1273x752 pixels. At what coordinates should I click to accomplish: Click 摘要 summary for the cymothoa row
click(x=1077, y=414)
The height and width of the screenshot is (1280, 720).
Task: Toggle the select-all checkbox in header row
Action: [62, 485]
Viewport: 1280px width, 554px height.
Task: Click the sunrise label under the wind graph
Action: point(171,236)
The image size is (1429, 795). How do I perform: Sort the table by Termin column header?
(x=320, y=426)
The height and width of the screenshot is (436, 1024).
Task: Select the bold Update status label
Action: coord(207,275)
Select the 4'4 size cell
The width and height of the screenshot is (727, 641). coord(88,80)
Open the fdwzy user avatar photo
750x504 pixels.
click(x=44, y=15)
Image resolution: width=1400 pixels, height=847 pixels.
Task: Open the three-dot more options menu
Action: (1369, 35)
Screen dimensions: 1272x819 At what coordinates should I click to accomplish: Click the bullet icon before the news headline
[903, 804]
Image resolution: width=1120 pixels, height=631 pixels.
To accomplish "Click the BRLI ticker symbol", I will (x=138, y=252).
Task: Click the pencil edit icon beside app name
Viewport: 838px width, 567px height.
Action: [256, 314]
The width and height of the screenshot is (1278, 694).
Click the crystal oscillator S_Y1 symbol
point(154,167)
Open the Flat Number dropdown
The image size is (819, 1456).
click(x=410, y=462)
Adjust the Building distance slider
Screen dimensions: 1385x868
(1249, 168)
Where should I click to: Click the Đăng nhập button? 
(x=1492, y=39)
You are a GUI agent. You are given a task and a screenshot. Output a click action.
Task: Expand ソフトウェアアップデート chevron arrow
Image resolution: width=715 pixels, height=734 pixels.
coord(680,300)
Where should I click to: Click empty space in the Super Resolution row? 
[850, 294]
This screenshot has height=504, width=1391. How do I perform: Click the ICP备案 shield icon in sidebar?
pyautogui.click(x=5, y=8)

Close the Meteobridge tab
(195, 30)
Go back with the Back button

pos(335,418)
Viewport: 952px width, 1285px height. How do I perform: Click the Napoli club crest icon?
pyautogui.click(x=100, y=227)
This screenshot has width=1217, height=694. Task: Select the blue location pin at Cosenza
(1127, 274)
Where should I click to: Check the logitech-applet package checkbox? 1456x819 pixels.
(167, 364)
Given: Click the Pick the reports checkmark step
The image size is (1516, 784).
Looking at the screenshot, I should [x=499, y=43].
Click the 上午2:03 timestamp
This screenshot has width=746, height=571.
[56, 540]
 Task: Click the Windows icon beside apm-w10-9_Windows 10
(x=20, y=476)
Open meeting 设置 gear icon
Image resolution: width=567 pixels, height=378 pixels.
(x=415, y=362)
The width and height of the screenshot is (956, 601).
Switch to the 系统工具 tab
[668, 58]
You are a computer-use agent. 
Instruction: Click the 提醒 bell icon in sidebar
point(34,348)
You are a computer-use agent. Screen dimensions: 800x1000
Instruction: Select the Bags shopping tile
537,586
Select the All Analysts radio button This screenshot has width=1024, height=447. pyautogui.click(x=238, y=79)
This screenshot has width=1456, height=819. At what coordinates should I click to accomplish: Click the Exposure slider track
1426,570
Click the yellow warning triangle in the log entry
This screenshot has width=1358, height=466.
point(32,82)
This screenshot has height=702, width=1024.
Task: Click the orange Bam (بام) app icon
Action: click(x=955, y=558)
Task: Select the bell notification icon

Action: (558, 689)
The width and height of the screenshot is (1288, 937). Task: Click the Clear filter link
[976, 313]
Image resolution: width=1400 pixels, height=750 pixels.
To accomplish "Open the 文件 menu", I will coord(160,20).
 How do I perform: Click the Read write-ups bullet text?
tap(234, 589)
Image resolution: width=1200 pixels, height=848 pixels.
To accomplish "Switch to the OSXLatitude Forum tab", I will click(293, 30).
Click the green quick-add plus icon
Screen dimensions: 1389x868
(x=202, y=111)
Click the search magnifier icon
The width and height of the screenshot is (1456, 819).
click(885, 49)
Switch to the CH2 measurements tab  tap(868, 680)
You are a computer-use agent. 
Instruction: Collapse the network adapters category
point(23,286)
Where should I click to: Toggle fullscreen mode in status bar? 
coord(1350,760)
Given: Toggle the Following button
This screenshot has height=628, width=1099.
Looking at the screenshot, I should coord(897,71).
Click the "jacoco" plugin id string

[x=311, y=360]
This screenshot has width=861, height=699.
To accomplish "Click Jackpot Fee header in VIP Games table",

============

§ Direction:
Retype every one of the records above exactly as they appear.

§ Response to the exercise:
1273x752 pixels. At what coordinates should I click to accomplish: Click 摘要 summary for the cymothoa row
click(x=1077, y=414)
The height and width of the screenshot is (1280, 720).
Task: Toggle the select-all checkbox in header row
Action: [62, 485]
Viewport: 1280px width, 554px height.
Task: Click the sunrise label under the wind graph
Action: point(171,236)
The image size is (1429, 795). How do I perform: Sort the table by Termin column header?
(x=320, y=426)
The height and width of the screenshot is (436, 1024).
Task: Select the bold Update status label
Action: coord(207,275)
Select the 4'4 size cell
The width and height of the screenshot is (727, 641). coord(88,80)
Open the fdwzy user avatar photo
750x504 pixels.
click(x=44, y=15)
Image resolution: width=1400 pixels, height=847 pixels.
Task: Open the three-dot more options menu
Action: (1369, 35)
Screen dimensions: 1272x819 At what coordinates should I click to accomplish: Click the bullet icon before the news headline
[903, 804]
Image resolution: width=1120 pixels, height=631 pixels.
To accomplish "Click the BRLI ticker symbol", I will (x=138, y=252).
Task: Click the pencil edit icon beside app name
Viewport: 838px width, 567px height.
Action: [256, 314]
The width and height of the screenshot is (1278, 694).
Click the crystal oscillator S_Y1 symbol
point(154,167)
Open the Flat Number dropdown
The image size is (819, 1456).
click(x=410, y=462)
Adjust the Building distance slider
Screen dimensions: 1385x868
(1249, 168)
Where should I click to: Click the Đăng nhập button? 
(x=1492, y=39)
You are a GUI agent. You are given a task and a screenshot. Output a click action.
Task: Expand ソフトウェアアップデート chevron arrow
Image resolution: width=715 pixels, height=734 pixels.
coord(680,300)
Where should I click to: Click empty space in the Super Resolution row? 
[850, 294]
This screenshot has height=504, width=1391. How do I perform: Click the ICP备案 shield icon in sidebar?
pyautogui.click(x=5, y=8)

Close the Meteobridge tab
(195, 30)
Go back with the Back button

pos(335,418)
Viewport: 952px width, 1285px height. How do I perform: Click the Napoli club crest icon?
pyautogui.click(x=100, y=227)
This screenshot has width=1217, height=694. Task: Select the blue location pin at Cosenza
(1127, 274)
Where should I click to: Check the logitech-applet package checkbox? 1456x819 pixels.
(167, 364)
Given: Click the Pick the reports checkmark step
The image size is (1516, 784).
Looking at the screenshot, I should [x=499, y=43].
Click the 上午2:03 timestamp
This screenshot has width=746, height=571.
[56, 540]
 Task: Click the Windows icon beside apm-w10-9_Windows 10
(x=20, y=476)
Open meeting 设置 gear icon
Image resolution: width=567 pixels, height=378 pixels.
(x=415, y=362)
The width and height of the screenshot is (956, 601).
Switch to the 系统工具 tab
[668, 58]
You are a computer-use agent. 
Instruction: Click the 提醒 bell icon in sidebar
point(34,348)
You are a computer-use agent. Screen dimensions: 800x1000
Instruction: Select the Bags shopping tile
537,586
Select the All Analysts radio button This screenshot has width=1024, height=447. pyautogui.click(x=238, y=79)
This screenshot has width=1456, height=819. At what coordinates should I click to accomplish: Click the Exposure slider track
1426,570
Click the yellow warning triangle in the log entry
This screenshot has width=1358, height=466.
point(32,82)
This screenshot has height=702, width=1024.
Task: Click the orange Bam (بام) app icon
Action: click(x=955, y=558)
Task: Select the bell notification icon

Action: (558, 689)
The width and height of the screenshot is (1288, 937). Task: Click the Clear filter link
[976, 313]
Image resolution: width=1400 pixels, height=750 pixels.
To accomplish "Open the 文件 menu", I will coord(160,20).
 How do I perform: Click the Read write-ups bullet text?
tap(234, 589)
Image resolution: width=1200 pixels, height=848 pixels.
To accomplish "Switch to the OSXLatitude Forum tab", I will click(293, 30).
Click the green quick-add plus icon
Screen dimensions: 1389x868
(x=202, y=111)
Click the search magnifier icon
The width and height of the screenshot is (1456, 819).
click(885, 49)
Switch to the CH2 measurements tab  tap(868, 680)
You are a computer-use agent. 
Instruction: Collapse the network adapters category
point(23,286)
Where should I click to: Toggle fullscreen mode in status bar? 
coord(1350,760)
Given: Toggle the Following button
This screenshot has height=628, width=1099.
Looking at the screenshot, I should coord(897,71).
Click the "jacoco" plugin id string

[x=311, y=360]
This screenshot has width=861, height=699.
To accomplish "Click Jackpot Fee header in VIP Games table",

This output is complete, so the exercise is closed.